Once Mass was over, the American Indian children returned to their homes for brunch and opening of gifts.  I had the opportunity to be with the students in three of our homes to watch the excitement as the gifts were opened.  Some homes had the children go one at a time, others had each student open one gift and then chaos took over as bows, ribbons, wrapping paper and scotch tape were pulled apart.  Your generosity was greatly appreciated in all the smiles and squeals of joy as gifts were opened; plans were certainly made how to spend the rest of the day playing with all the various gifts.

The weather made it easy to stay inside, as our area was hit with several inches of snow again.  It was falling gently as the students, staff and guests came to Mass. It was not as bad as the days before New Year’s when the Chamberlain area got hit with a foot of snow, but several inches did come down that have caused several schools in the state to close or run on delayed schedules.  I must give a shout out to our grounds crew members for their efforts to get the snow cleared enough to open up the campus.  They did a magnificent job.

I hope your weekend was enjoyable as well.  May God’s blessing continue to be with each and every one of you, and thank you for helping our Native American children in need.

 Sincerely,

 Fr. Anthony Kluckman, SCJ

Author: St. Joseph's Indian School

At St. Joseph's Indian School, our privately-funded programs for Lakota (Sioux) children in need have evolved over 89 years of family partnership, experience and education. Because of generous friends who share tax-deductible donations, Native American youth receive a safe, stable home life; individual counseling and guidance; carefully planned curriculum based on Lakota culture and individual student needs and tools to help build confidence, boost self-esteem and improve cultural awareness. All of this helps children to live a bright, productive, possibility-filled future.

2 thoughts on “Guest blogger: Fr. Anthony”

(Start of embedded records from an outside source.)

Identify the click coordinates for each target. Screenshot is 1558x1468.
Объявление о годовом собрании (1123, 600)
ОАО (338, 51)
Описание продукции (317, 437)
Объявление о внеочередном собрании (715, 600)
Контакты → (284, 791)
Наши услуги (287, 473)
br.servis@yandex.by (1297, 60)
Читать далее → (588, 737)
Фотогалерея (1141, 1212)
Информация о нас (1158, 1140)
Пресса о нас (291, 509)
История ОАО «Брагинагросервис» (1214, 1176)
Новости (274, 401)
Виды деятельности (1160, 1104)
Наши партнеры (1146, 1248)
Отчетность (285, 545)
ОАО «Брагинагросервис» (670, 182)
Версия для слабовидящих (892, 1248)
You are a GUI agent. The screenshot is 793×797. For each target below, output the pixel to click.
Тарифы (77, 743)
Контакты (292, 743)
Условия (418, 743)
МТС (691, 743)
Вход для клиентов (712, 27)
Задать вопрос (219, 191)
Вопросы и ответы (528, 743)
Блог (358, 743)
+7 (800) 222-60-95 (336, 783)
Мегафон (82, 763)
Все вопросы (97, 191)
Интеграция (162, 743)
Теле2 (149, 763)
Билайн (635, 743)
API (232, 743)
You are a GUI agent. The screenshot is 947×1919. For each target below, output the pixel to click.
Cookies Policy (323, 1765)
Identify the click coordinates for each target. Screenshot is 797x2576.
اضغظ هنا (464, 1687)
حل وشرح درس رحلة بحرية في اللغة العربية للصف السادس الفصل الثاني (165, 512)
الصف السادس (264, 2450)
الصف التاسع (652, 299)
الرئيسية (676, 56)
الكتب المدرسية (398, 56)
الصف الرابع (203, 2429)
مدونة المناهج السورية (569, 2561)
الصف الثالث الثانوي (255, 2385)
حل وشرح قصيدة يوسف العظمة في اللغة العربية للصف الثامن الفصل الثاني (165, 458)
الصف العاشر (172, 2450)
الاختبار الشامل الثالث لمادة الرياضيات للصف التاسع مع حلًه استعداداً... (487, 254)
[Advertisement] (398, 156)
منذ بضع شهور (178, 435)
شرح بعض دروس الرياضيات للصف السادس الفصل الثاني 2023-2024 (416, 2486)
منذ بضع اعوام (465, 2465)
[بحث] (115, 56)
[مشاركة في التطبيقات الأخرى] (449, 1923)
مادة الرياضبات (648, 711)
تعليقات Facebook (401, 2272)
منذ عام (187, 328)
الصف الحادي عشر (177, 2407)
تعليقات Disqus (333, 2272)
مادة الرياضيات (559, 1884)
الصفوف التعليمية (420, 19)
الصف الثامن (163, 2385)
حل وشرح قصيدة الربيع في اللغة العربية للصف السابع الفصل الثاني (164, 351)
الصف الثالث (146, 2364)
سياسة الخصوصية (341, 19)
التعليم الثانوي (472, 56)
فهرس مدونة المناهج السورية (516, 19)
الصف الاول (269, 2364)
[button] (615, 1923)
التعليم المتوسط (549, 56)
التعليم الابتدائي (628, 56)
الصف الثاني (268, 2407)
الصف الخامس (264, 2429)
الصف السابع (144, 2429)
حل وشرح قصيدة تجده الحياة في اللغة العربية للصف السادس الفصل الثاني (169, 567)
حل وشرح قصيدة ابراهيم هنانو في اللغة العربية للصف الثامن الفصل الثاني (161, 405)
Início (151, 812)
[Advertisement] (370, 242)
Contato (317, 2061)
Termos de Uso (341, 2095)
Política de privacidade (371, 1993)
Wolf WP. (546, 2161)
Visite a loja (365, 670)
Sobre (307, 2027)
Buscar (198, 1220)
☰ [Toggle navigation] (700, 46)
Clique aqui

  1. Father Anthony..Welcome on board..!
    Seeing all of the fun and responsibility move so smoothly to you for the time Fr. Steve is away is pretty swell…WHAT A TEAM..!
    Thank you for being one of the best..
    and Thank you for being YOU..
    Mia and Bob ..

  2. I loved reading all about the activities at St. Joseph’s … children bring so much “life” to every day, don’t they? Fr. Anthony’s words paint a vivid picture of the world at St. Joseph’s — and a good world it is. Thanks to all who do so much there!